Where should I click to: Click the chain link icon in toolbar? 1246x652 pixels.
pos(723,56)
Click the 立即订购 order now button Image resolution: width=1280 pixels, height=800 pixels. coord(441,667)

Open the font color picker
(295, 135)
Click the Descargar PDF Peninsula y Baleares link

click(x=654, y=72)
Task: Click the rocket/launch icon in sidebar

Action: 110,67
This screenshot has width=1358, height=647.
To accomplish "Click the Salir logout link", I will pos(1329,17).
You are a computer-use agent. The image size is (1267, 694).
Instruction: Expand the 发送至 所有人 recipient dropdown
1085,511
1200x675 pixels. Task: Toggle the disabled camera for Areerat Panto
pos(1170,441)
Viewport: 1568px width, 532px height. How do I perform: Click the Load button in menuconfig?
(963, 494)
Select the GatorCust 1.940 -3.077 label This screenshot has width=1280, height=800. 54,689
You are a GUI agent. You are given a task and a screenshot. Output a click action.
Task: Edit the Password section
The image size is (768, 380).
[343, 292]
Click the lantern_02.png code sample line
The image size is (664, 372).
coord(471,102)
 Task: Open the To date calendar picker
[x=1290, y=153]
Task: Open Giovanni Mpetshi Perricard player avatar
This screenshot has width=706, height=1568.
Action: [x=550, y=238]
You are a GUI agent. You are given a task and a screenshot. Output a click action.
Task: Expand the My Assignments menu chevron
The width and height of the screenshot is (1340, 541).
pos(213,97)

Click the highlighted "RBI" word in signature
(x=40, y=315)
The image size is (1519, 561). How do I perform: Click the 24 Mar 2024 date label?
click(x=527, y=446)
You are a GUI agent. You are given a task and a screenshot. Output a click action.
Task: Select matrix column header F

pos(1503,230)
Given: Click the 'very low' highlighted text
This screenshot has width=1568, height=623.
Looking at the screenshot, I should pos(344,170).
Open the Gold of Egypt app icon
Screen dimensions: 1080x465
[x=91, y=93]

────────────────

An exact copy of all the records is the only acceptable answer.

Where should I click to: Click the chain link icon in toolbar? 1246x652 pixels.
pos(723,56)
Click the 立即订购 order now button Image resolution: width=1280 pixels, height=800 pixels. coord(441,667)

Open the font color picker
(295, 135)
Click the Descargar PDF Peninsula y Baleares link

click(x=654, y=72)
Task: Click the rocket/launch icon in sidebar

Action: 110,67
This screenshot has width=1358, height=647.
To accomplish "Click the Salir logout link", I will pos(1329,17).
You are a computer-use agent. The image size is (1267, 694).
Instruction: Expand the 发送至 所有人 recipient dropdown
1085,511
1200x675 pixels. Task: Toggle the disabled camera for Areerat Panto
pos(1170,441)
Viewport: 1568px width, 532px height. How do I perform: Click the Load button in menuconfig?
(963, 494)
Select the GatorCust 1.940 -3.077 label This screenshot has width=1280, height=800. 54,689
You are a GUI agent. You are given a task and a screenshot. Output a click action.
Task: Edit the Password section
The image size is (768, 380).
[343, 292]
Click the lantern_02.png code sample line
The image size is (664, 372).
coord(471,102)
 Task: Open the To date calendar picker
[x=1290, y=153]
Task: Open Giovanni Mpetshi Perricard player avatar
This screenshot has width=706, height=1568.
Action: [x=550, y=238]
You are a GUI agent. You are given a task and a screenshot. Output a click action.
Task: Expand the My Assignments menu chevron
The width and height of the screenshot is (1340, 541).
pos(213,97)

Click the highlighted "RBI" word in signature
(x=40, y=315)
The image size is (1519, 561). How do I perform: Click the 24 Mar 2024 date label?
click(x=527, y=446)
You are a GUI agent. You are given a task and a screenshot. Output a click action.
Task: Select matrix column header F

pos(1503,230)
Given: Click the 'very low' highlighted text
This screenshot has width=1568, height=623.
Looking at the screenshot, I should pos(344,170).
Open the Gold of Egypt app icon
Screen dimensions: 1080x465
[x=91, y=93]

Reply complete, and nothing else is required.